Guarding against an empty sequence

On Swift-Users yesterday, someone asked how to guard against an empty sequence. The context of the question was how to test a sequence against a predicate and the problem was that an empty sequence returned true for satisfying the predicate.

Now, leaving aside the entire question of the base behavior (which I believe is correct since no element in an empty sequence fails to satisfy the predicate), I thought Jeremy Pereira came up with an especially cute solution:

func all(@noescape where predicate: Generator.Element throws -> Bool) rethrows -> Bool {
	var count = 0
       for element in self {
	    guard try predicate(element) else { return false }
	    count += 1
       }
       return count > 0
}

One of the big questions though that grew out of the discussion was “how do you non-destructively test a sequence for being empty?”  My answer to this was to use a buffer with look-ahead. Here’s my first shot at this, completely a rough draft and open for any improvement suggestions you might offer.

public struct BufferedSequence<Base : SequenceType>:GeneratorType, SequenceType {
    
    internal var _base: Base
    internal var _generator: Base.Generator
    public var bufferedElement: Base.Generator.Element?
    
    public init(_ base: Base) {
        _base = base
        _generator = base.generate()
        bufferedElement = _generator.next()
    }

    public mutating func next() -> Base.Generator.Element? {
        defer {
            if bufferedElement != nil {
                bufferedElement = _generator.next()
            }
        }
        return bufferedElement
    }
    
    public func isEmpty() -> Bool {
        return bufferedElement == nil
    }
}

Interestingly enough, the most difficult thing in throwing this little thing together was not trying to think about look-ahead but to translate  Swift 3 idioms back to Swift 2.2 so I could mess with this in a playground.
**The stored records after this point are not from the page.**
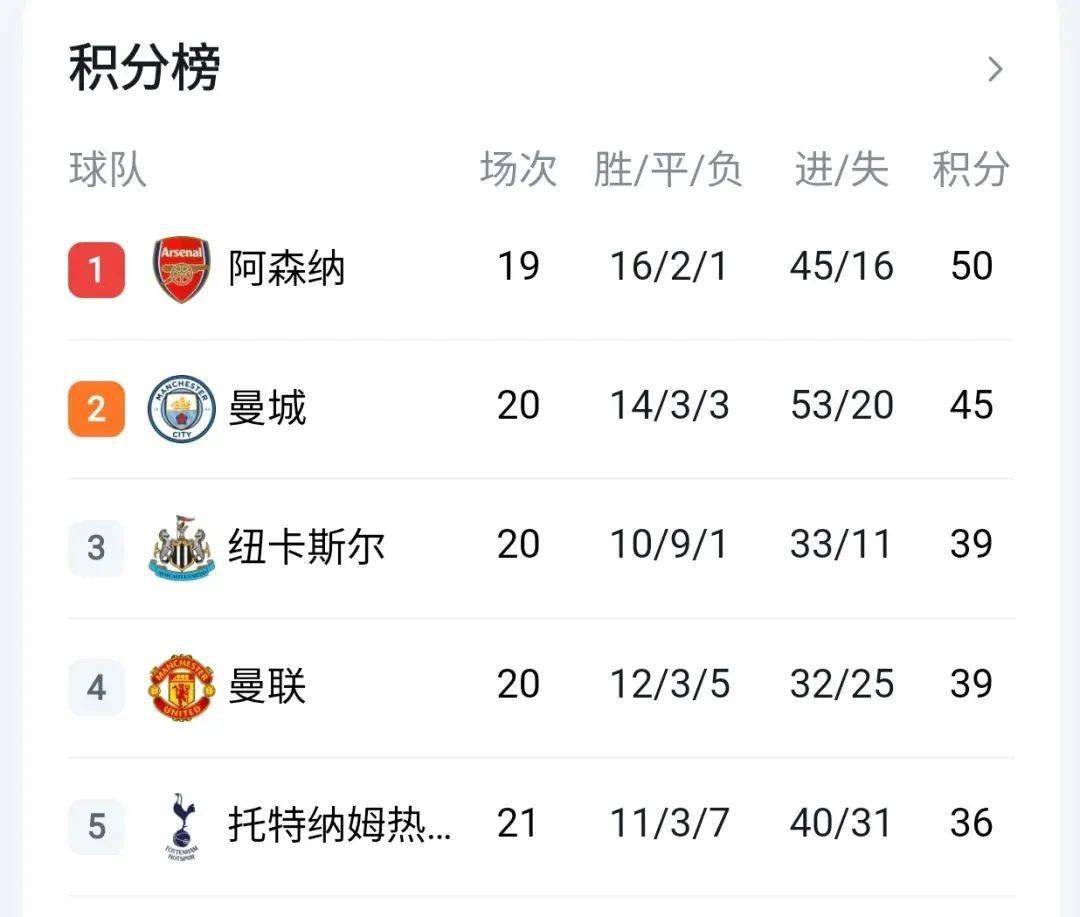Tap the 胜/平/负 column header
Image resolution: width=1080 pixels, height=917 pixels.
point(668,169)
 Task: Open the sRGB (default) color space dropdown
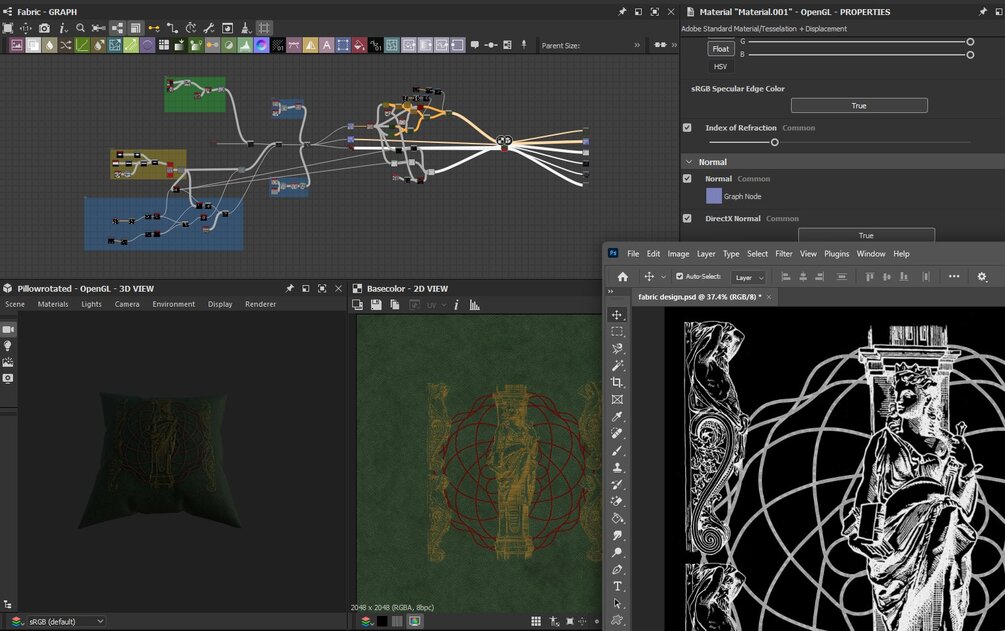click(66, 621)
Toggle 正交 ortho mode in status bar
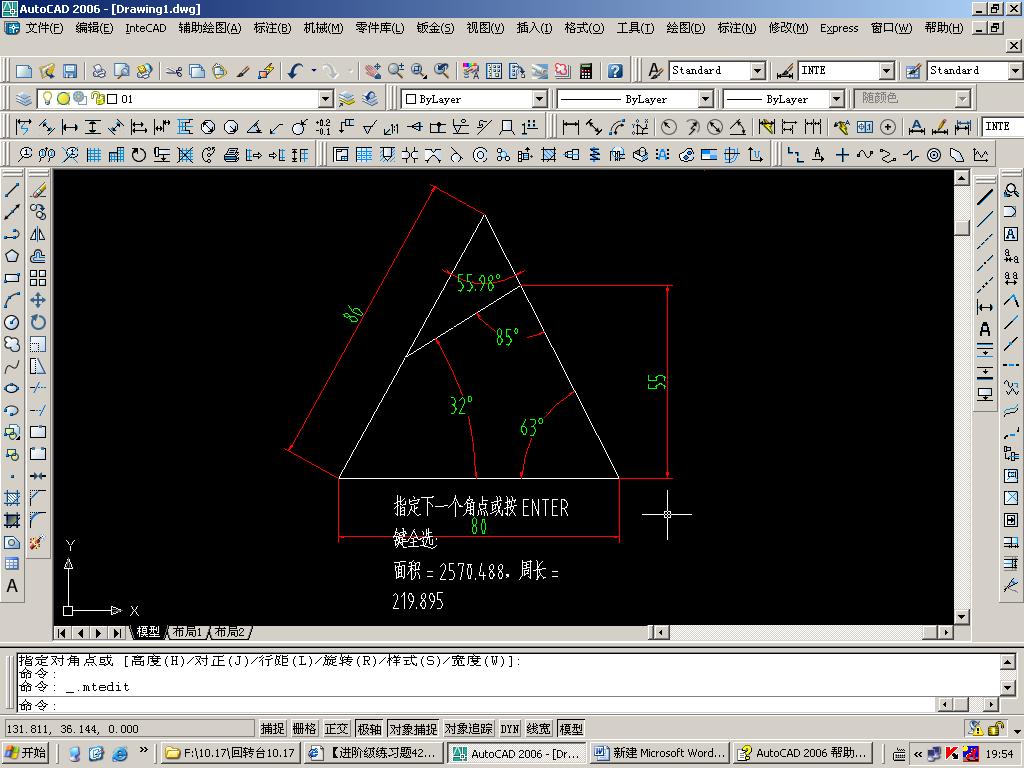Viewport: 1024px width, 768px height. click(336, 729)
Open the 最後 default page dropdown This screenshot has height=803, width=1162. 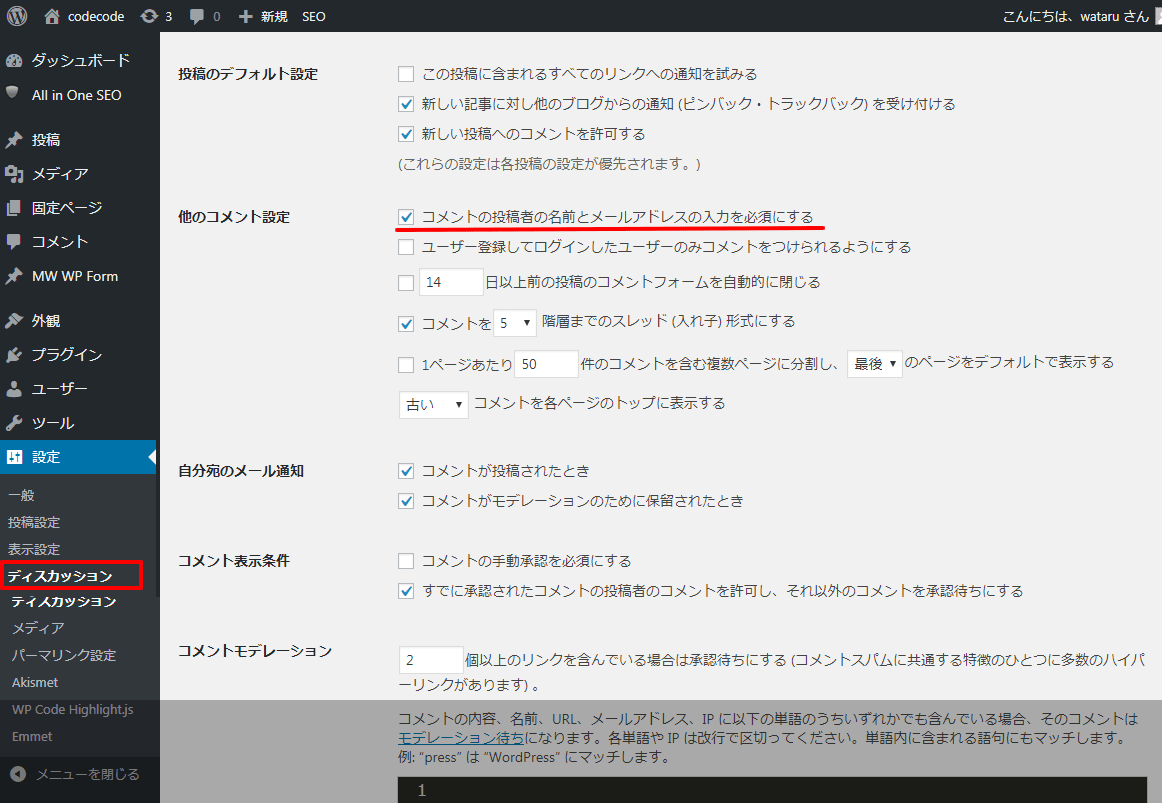pos(874,364)
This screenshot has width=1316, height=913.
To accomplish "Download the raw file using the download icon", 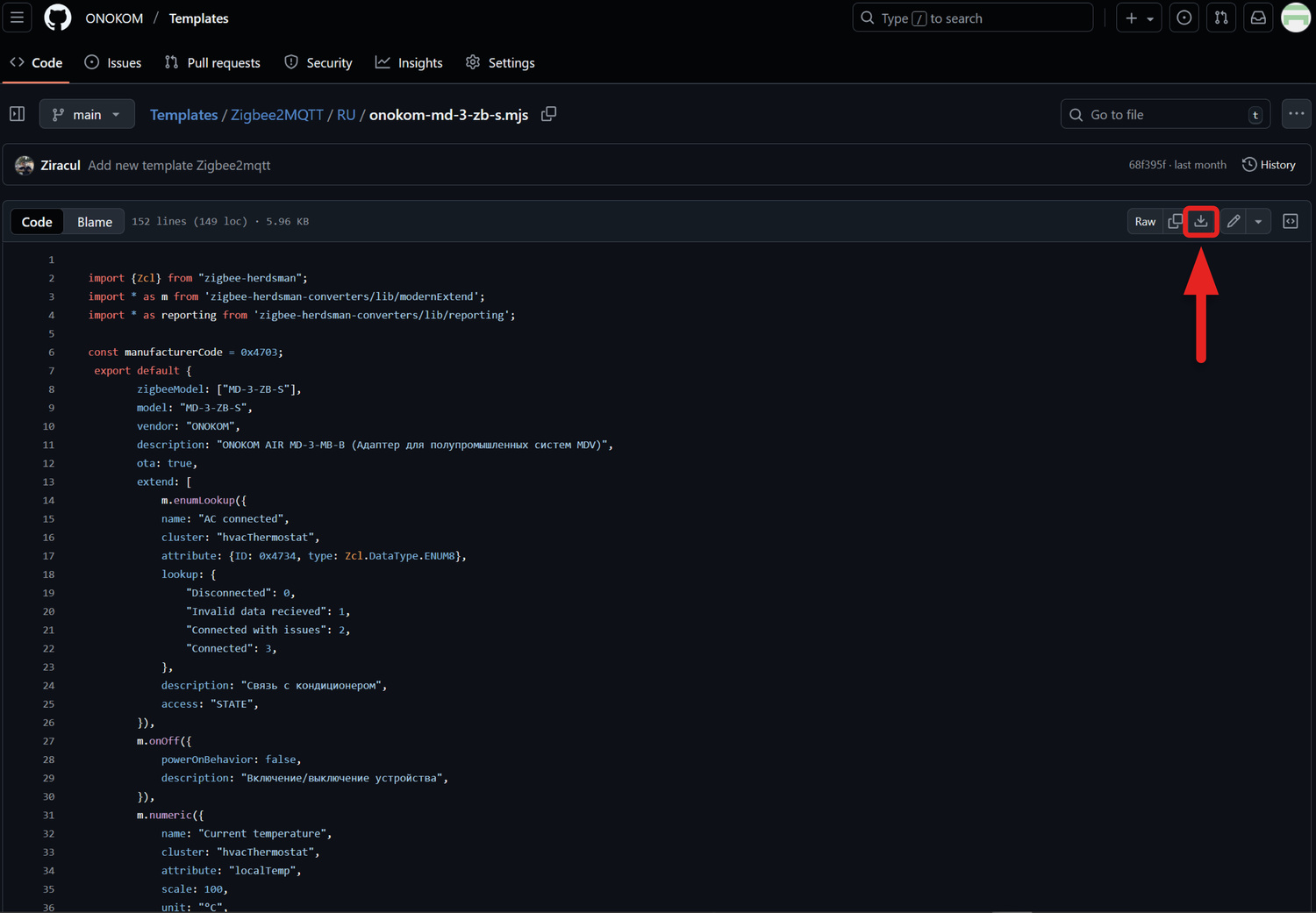I will (1201, 221).
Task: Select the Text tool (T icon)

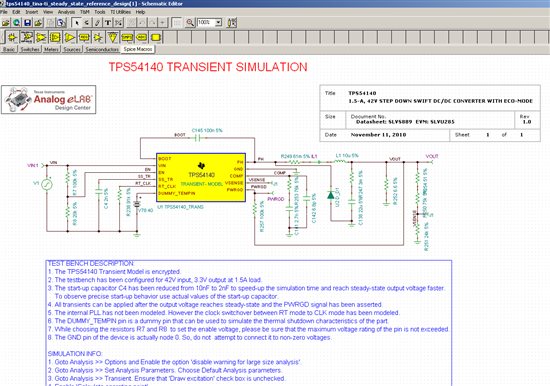Action: (108, 23)
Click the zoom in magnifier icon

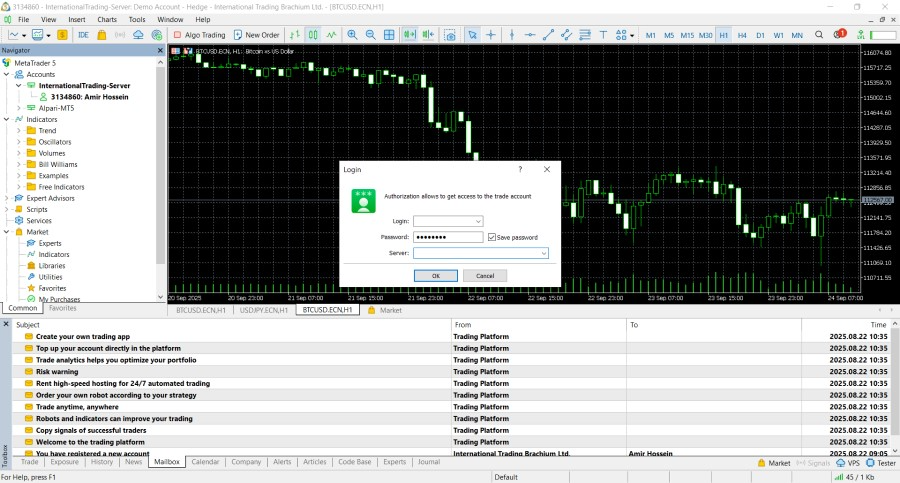click(352, 35)
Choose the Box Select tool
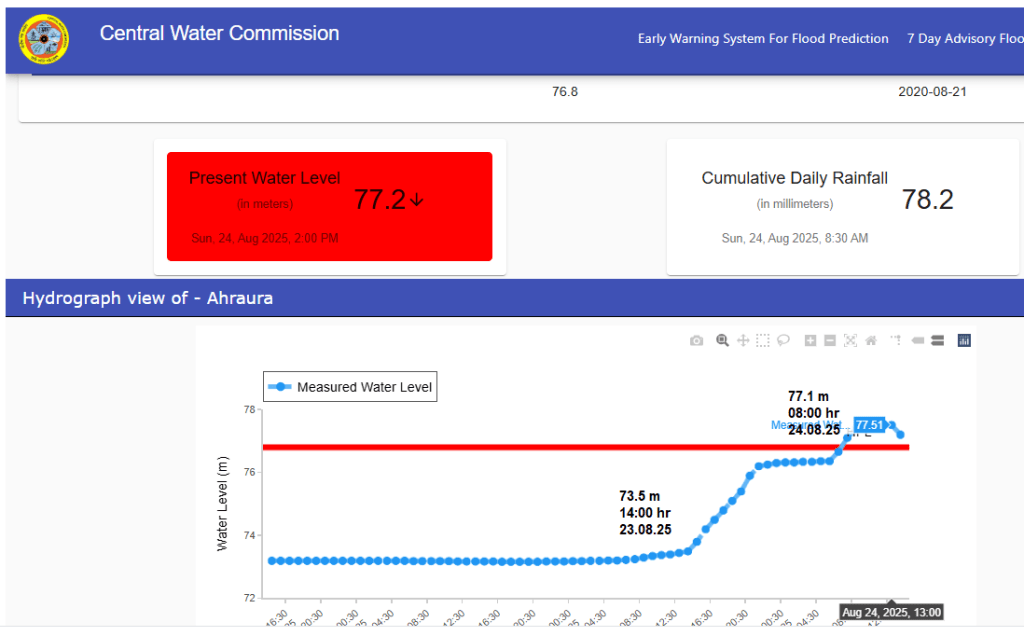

How is the transition going for you? Are you all 3’ed up yet? Or are you still holding firm in 2.2 land and writing production code?

3 Comments

  • Swift 2.2.1 (or whatever the App Store’s got in ‘store’) for production. Eagerly latest snapshot for not-production-ready-yet they’ll-eventually-be-ready personal projects. ^__^

    • How are you doing the mental switchover? It’s absolutely killing me

  • I would make all of the internal state private i.e. _base and _generator would be private. bufferedElement would be public private(set). Other than that, this is pretty much as I would write it, except I wouldn’t have thought of the clever use of defer { … }.

    The struct has applications beyond merely testing that a sequence is empty non destructively, I think. It could, for example be used to wrap a token stream for a recursive descent parser for an LL(1) grammar.